Details of Drag - by Professor Lebmets


Photos from wind tunnel tests showing airflow on top and bottom of flying disc.

Remembering this from Physics 101 - aerodynamic drag is the transfer of energy from a moving object to the air though which it moves. This means that most of the energy imparted on a disc by a thrower is lost to air it encounters during its flight. Let's build upon that.

A simple measure of the air accelerated by object motion is given by determining the object "frontal area." For a disc, imagine placing a disc flat on a table. Then turn on a flashlight and lay it on the table facing the disc. The shadow cast by the disc is a representation of its frontal area in flight. This area then can be considered as a "piston" which the thrower is pushing through the resisting air. To continue the analogy, the "stroke" of the piston is the distance that the moving object advances in one second. Thus, the rough volume of air disturbed is frontal area multiplied times speed in feet per second (fps).

How much pressure does the air exert against the front of a flying disc? If we replace our disc with a flat piece of plywood of the same area, and assume that all the air hitting its flat surface is stopped dead (actually it is accelerated to the speed of the disc), then the force created is the so-called "dynamic pressure." This is the pressure that results from full conversion of air velocity into pressure, and it proportional to the square of the speed. At 100 fps (68 mph - a medium hard throw) this is about 12 pounds per square foot, at 150 fps (100 mph - probably few players can throw this hard) the dynamic pressure is 27 lbs/sf, and so on. A disc sized flat frontal area of 1/12 of a square foot (a lid, 1" high by 12" wide approximately), moving at 100 fps would produce a drag force of 1 lbs/sf. A golf disc with a flat frontal area of 1/48 of a square foot (3/4" high by 8.5" wide), moving at 150 fps would produce a drag force of .56 lbs/sf.

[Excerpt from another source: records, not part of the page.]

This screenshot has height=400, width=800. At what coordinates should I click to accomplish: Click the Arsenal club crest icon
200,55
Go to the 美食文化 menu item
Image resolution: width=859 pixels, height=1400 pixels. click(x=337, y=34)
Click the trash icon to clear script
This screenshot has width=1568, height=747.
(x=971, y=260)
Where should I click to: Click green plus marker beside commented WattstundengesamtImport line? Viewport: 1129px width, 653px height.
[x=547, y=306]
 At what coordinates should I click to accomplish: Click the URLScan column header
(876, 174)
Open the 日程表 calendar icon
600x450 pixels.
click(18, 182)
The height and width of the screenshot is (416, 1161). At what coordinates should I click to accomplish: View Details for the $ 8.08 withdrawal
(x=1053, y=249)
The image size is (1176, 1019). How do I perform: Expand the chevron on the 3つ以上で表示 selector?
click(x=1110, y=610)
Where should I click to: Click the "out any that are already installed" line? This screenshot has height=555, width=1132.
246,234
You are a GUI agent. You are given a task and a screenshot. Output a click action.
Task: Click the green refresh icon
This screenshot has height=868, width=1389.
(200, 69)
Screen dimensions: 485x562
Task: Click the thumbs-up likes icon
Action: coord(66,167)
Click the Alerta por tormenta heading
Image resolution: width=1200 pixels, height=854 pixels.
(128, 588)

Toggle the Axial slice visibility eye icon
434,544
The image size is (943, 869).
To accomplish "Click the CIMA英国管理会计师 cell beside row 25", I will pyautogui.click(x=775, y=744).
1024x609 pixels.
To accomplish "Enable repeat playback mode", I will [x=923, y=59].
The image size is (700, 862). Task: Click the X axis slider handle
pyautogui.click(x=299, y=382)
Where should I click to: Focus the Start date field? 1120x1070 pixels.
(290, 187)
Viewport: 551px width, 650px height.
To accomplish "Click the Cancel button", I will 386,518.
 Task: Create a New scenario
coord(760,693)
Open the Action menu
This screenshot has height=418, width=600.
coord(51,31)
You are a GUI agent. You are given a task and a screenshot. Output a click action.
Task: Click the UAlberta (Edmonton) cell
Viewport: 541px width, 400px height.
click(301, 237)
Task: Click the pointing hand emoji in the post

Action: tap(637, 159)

Discs do much better that a flat piece of plywood of course. The rounded front edge, beveled rim and sloping top surface means that the air is not completely stopped against it converting all its energy into pressure. Instead, airflow will curve gently around, to flow off the edge of the disc almost parallel with the disc's direction of motion. Discs will convert some of the air's velocity (relative to movement) into pressure, but because this is no longer 100 percent conversion, the dynamic pressure on the rounded front will be less than it was against the flat plywood. Drag is lessened. This kind of frontal streamlining cuts drag to less that half that of a flat plate. A final word about drag resulting from dynamic pressure, when a thrower launches a disc "with the wind", the increase in distance expected as opposed to throwing into the wind, is achieved not because the wind is pushing the disc from behind, but because there is less drag due to dynamic pressure. The drag is lessened because the disc is moving slower relative to the air when thrown down wind

The smooth disc shape guides the air around and the then the air must be put back together behind the disc. This wake region is at low pressure because it's surrounded by high-velocity, low-pressure airflow. Crudely put, drag is the difference between the dynamic pressure action on the disc's front surface and this low-pressure acting on the rear. The flow streaming past the edges of a disc is pushed into this low-pressure wake region by the surrounding still air, forming vortices. Because no flow is completely symmetrical, some part of this vortex-forming action will grow faster than others, getting larger until it fills the wake region. Finally hitting the flow on the opposite side, the vortex is detached, or "shed." A new vortex forms on the opposite side, rotating the opposite way, hits the flow on the other side, and is also shed. The disc's wake becomes a trailing series of such alternating vortices, carrying away energy in their whirling motion. Anyone who has ridden close behind a big truck has felt the side-to-side buffeting of these forces known as "von Karman" vortices.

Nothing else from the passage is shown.